Going For-profit: Patient Outcomes Hold Steady

Concerns that conversion of hospitals from not-for-profit to for-profit status compromises patient outcomes appear to be unfounded.

As part of a larger trend of accelerated hospital consolidation, an increasing number of not-for-profit (NFP) hospitals are aligning with or converting to for-profit entities. With lower revenues, higher expectations on quality and rising health IT costs, NFP hospitals are not only open to consolidation, but actively pursuing it. In particular, small- and mid-sized NFP hospitals are trying to attract for-profit suitors, according to Dixon Hughes Goodman’s 2013 Mergers & Acquisitions Winter Report.

In the 1990s, when a similar wave of consolidation hit the healthcare industry, some studies hinted at a disproportionate number of acute MIs at for-profits compared to NFPs, says Karen Joynt, MD, of Brigham and Women’s Hospital in Boston. However, the latest studies point to little discrepancy between outcomes across these two groups.

At 216 hospitals that converted to for-profit status between 2002 and 2010, there was no change in their process score for acute MI during the year after conversion, according to a preliminary study co-authored by Joynt (J Am Coll Cardiol 2013;61[10-S]). Moreover, no differences appeared in acute MI mortality rates, readmission rates or in the proportion of care provided to the disadvantaged.

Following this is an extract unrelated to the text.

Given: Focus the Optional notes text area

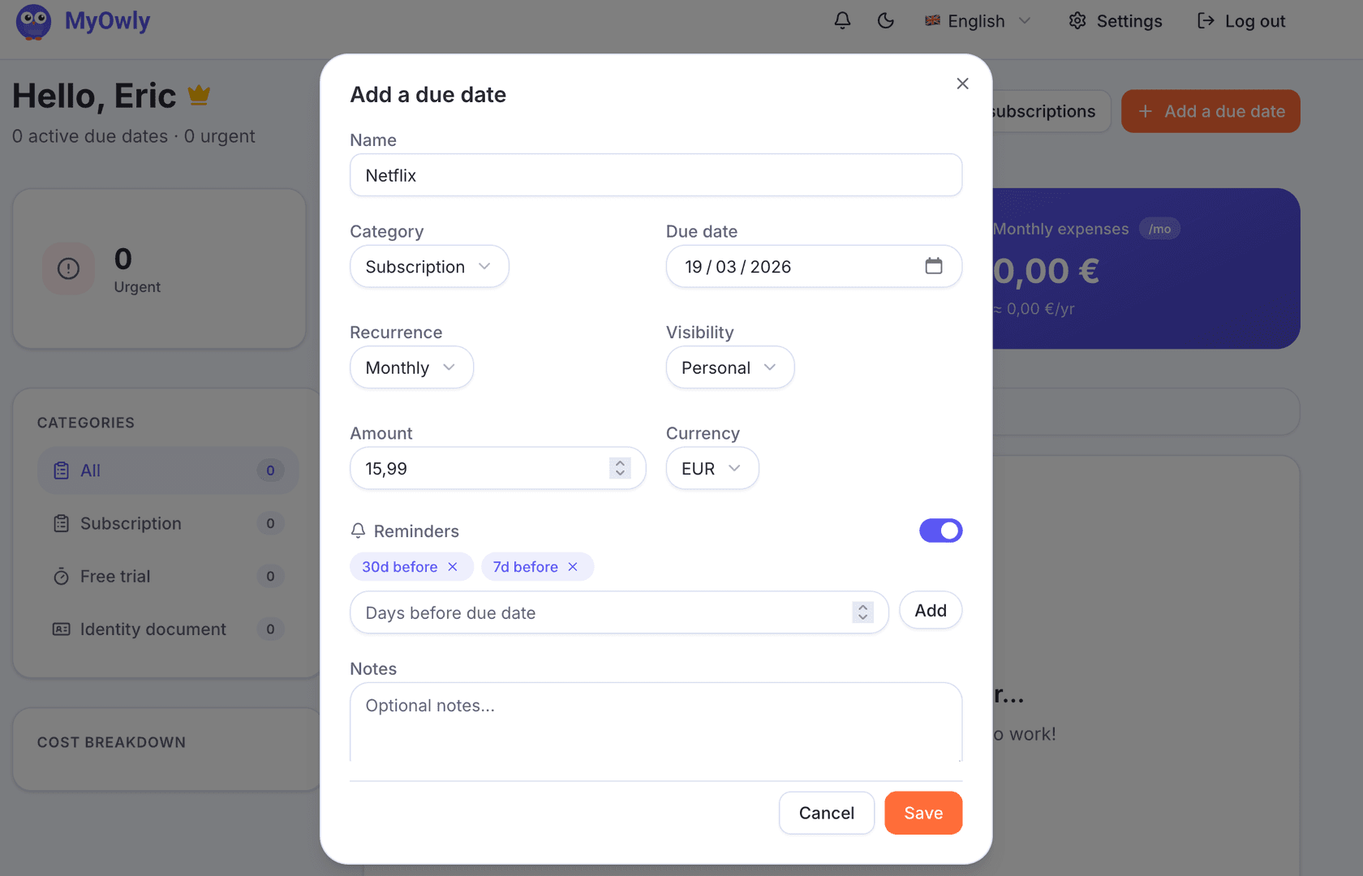Looking at the screenshot, I should [656, 722].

Times have changed since the 1990s, says Joynt. With trends in accountable care, pay for performance and quality improvement shaping healthcare, poor performance will not go unnoticed. “You can’t get away with that anymore,” she says.

Joynt shares a conclusion reached in the 2013 M&A report: NPFs often align with for-profits for access to capital and financial expertise. She notes that for-profits often have the ability to acquire game-changing health IT products that may be financially out of reach for NFPs. Adherence to clinical guidelines, buffered by technology, promotes stronger performance, she says.

In a study of approximately 1.1 million patients who underwent PCIs in 471 NFP hospitals, 131 teaching hospitals and 79 for-profit hospitals, the percentage of patients experiencing one or more adverse outcomes was about the same at NFP hospitals (4.1 percent) and for-profit hospitals (4.3 percent) (Am Heart J 2012;163:222-229.e1).

“When you looked at physician-owned hospitals, major teaching hospitals, not-for-profit hospitals, for-profit hospitals, indications for PCI in them were generally similar as a group. But that doesn’t mean that there aren’t some bad characters in those groups,” says lead author Peter Cram, MD, MBA, at University of Iowa Hospitals and Clinics in Iowa City.

While the study found a small proportion of PCI procedures in patients with unclear indications, Cram says, “It’s unclear to me if that’s driven by whether you are for-profit or non-profit at all.”

Crams notes that NFPs pay significantly less in taxes compared with for-profit counterparts. “The taxes that for-profit hospitals pay more than cover any ‘cherry picking’ that they do,” says Cram. “So, conversely, there is increasing concern in 2013 that the real problem is the not-for-profit hospitals and that they receive enormous tax breaks with little to no guarantee that they provide more charity care or provide higher quality.”

He cites one national study that found the level of community benefits varied widely among NFP hospitals (N Engl J Med 2013; 368:1519-1527). “Many of them may not be providing the community benefit that they should be," he says.